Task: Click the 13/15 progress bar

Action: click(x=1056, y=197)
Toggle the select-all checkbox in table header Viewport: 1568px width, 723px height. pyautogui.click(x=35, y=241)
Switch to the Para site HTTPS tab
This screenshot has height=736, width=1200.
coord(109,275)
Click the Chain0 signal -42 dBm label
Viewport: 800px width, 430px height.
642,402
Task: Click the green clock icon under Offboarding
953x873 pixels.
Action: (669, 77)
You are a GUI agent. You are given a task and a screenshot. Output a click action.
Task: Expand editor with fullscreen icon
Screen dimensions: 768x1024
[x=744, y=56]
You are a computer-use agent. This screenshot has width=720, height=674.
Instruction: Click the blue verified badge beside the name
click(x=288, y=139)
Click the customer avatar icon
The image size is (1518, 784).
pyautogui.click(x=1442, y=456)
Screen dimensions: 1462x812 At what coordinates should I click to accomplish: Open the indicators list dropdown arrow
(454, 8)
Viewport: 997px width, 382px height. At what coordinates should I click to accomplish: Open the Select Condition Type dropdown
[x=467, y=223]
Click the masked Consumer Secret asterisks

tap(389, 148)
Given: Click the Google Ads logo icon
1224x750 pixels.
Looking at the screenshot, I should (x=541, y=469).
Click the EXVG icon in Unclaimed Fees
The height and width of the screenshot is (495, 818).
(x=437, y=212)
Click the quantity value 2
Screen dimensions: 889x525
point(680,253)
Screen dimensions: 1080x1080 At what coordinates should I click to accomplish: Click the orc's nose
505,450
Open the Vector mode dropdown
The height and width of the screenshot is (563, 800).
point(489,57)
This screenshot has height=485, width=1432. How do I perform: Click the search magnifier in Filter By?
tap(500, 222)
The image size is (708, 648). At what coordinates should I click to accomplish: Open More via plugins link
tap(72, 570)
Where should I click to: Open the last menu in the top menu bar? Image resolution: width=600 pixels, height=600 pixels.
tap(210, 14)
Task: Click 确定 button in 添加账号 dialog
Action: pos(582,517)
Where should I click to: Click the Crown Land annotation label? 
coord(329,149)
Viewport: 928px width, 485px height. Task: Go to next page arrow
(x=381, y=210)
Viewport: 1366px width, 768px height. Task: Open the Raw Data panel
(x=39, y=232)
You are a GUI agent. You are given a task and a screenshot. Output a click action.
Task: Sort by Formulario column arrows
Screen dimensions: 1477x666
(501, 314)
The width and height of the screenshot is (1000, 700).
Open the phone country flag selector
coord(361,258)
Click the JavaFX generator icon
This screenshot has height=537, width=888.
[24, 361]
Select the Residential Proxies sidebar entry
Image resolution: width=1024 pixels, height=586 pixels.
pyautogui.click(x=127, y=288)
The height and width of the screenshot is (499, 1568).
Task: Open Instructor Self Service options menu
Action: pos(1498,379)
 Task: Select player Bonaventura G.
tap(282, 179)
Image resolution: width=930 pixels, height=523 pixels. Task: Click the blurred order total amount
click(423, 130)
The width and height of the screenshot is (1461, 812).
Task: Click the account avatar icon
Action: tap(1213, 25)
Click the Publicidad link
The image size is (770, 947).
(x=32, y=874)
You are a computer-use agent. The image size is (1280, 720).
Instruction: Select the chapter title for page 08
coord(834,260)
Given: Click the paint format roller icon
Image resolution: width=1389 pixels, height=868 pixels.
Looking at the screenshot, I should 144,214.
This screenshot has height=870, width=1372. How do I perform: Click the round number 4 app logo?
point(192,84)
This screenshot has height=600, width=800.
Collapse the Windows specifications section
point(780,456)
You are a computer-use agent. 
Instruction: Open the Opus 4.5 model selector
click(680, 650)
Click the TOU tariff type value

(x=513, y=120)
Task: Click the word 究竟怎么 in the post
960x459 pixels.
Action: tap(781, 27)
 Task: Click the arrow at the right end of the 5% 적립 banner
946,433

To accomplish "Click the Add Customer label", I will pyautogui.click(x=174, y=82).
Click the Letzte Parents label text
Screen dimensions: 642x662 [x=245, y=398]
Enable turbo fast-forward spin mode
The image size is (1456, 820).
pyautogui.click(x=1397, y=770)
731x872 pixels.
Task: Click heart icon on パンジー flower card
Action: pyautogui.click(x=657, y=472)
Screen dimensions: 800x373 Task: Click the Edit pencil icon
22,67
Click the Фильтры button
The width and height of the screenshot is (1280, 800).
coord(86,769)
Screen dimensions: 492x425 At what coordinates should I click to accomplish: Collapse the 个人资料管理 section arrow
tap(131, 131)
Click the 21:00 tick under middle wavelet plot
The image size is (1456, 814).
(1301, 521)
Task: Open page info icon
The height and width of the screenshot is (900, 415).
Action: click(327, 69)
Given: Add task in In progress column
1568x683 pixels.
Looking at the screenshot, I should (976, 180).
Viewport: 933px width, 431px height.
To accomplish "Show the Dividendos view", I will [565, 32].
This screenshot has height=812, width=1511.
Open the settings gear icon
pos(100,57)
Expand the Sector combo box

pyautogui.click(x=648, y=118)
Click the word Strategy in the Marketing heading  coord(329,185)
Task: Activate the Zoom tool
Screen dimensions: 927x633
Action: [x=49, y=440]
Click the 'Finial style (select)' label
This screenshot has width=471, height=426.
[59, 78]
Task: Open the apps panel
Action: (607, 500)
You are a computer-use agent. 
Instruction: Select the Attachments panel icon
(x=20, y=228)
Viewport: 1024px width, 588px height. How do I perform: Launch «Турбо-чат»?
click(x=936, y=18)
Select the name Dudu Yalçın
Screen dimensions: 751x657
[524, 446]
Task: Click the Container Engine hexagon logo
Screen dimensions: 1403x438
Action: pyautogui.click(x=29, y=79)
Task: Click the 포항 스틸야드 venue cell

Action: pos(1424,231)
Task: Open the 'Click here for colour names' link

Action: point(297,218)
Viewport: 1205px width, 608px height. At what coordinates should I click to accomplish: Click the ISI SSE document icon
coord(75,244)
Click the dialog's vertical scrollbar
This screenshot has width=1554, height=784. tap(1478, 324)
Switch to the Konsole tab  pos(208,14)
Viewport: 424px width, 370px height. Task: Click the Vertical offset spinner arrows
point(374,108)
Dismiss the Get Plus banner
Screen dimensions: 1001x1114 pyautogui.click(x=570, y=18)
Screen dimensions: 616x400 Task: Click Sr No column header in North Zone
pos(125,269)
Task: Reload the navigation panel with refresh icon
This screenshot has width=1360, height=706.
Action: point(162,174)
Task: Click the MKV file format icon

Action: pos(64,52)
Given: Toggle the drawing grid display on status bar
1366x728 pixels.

Work item:
Give back the lines of the listing from the one with "Viewport: 424px width, 370px" through the end, both included, exactly as written and with nothing added.

Task output:
Viewport: 424px width, 370px height. Task: Click the Vertical offset spinner arrows
point(374,108)
Dismiss the Get Plus banner
Screen dimensions: 1001x1114 pyautogui.click(x=570, y=18)
Screen dimensions: 616x400 Task: Click Sr No column header in North Zone
pos(125,269)
Task: Reload the navigation panel with refresh icon
This screenshot has width=1360, height=706.
Action: point(162,174)
Task: Click the MKV file format icon

Action: pos(64,52)
Given: Toggle the drawing grid display on status bar
1366x728 pixels.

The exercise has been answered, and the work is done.